Collect all lines from the records below that include the word "width".

**** Dataset content ****

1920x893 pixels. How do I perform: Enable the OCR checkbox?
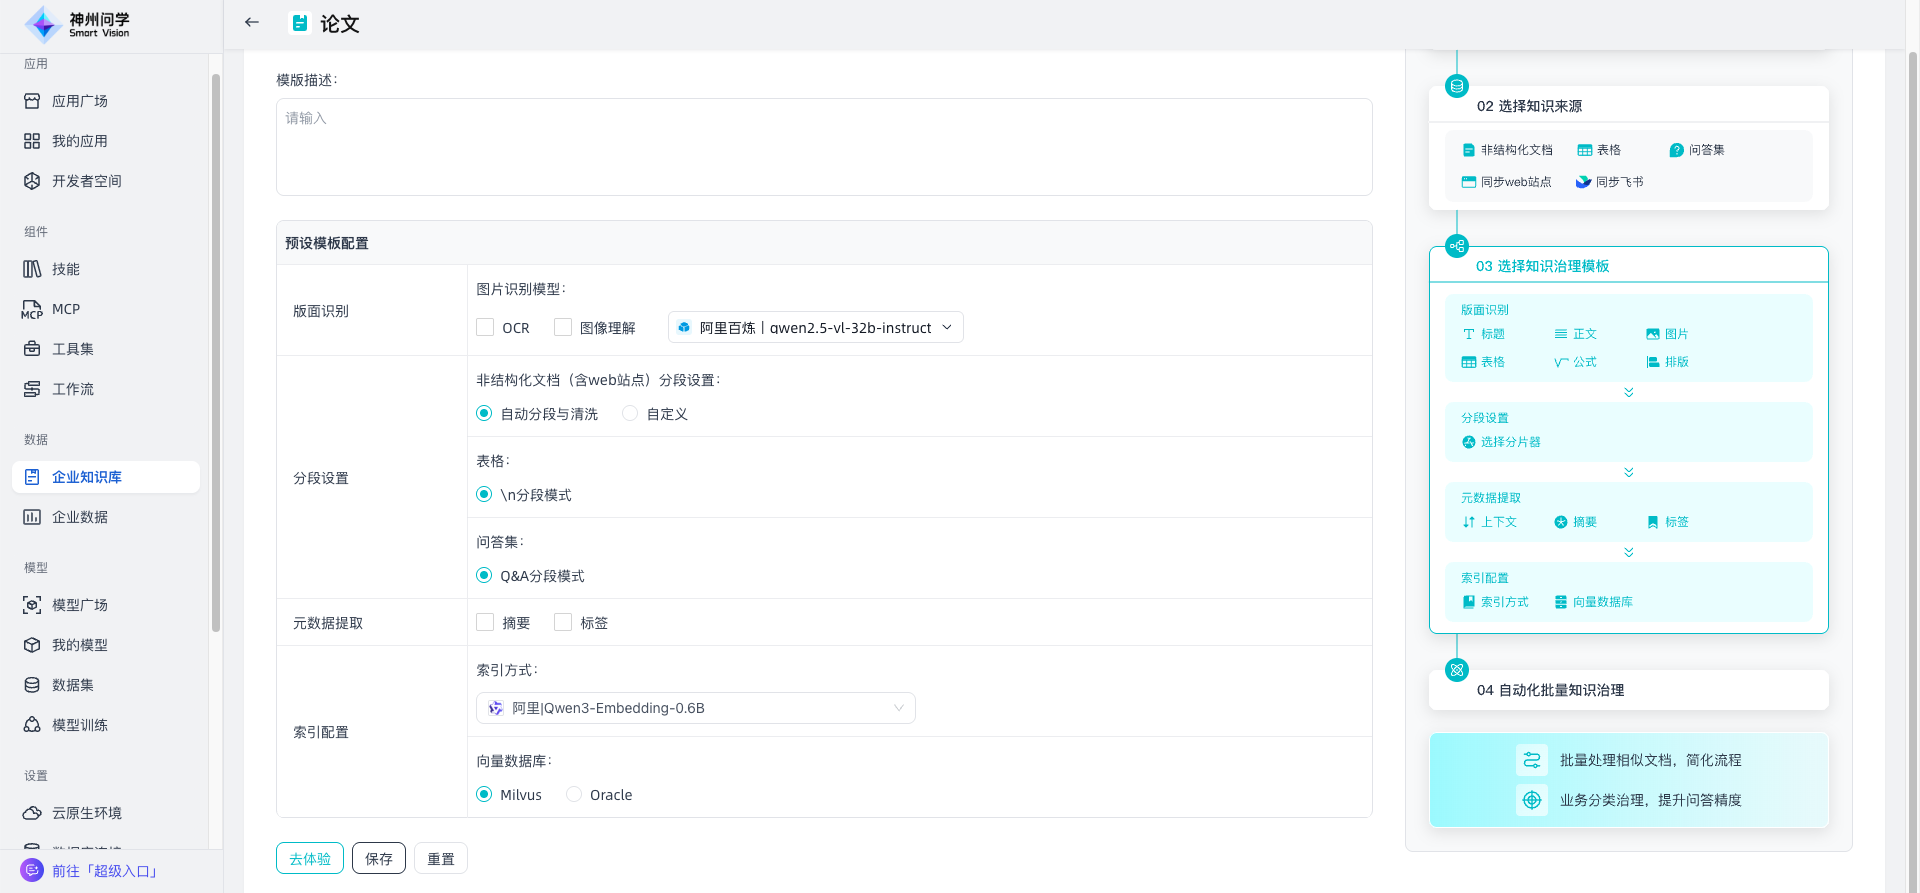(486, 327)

****
**** Dataset content ****

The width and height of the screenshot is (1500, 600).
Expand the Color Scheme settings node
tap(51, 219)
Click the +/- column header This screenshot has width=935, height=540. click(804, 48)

****

Problem solution:
The width and height of the screenshot is (1500, 600).
Click the +/- column header This screenshot has width=935, height=540. click(804, 48)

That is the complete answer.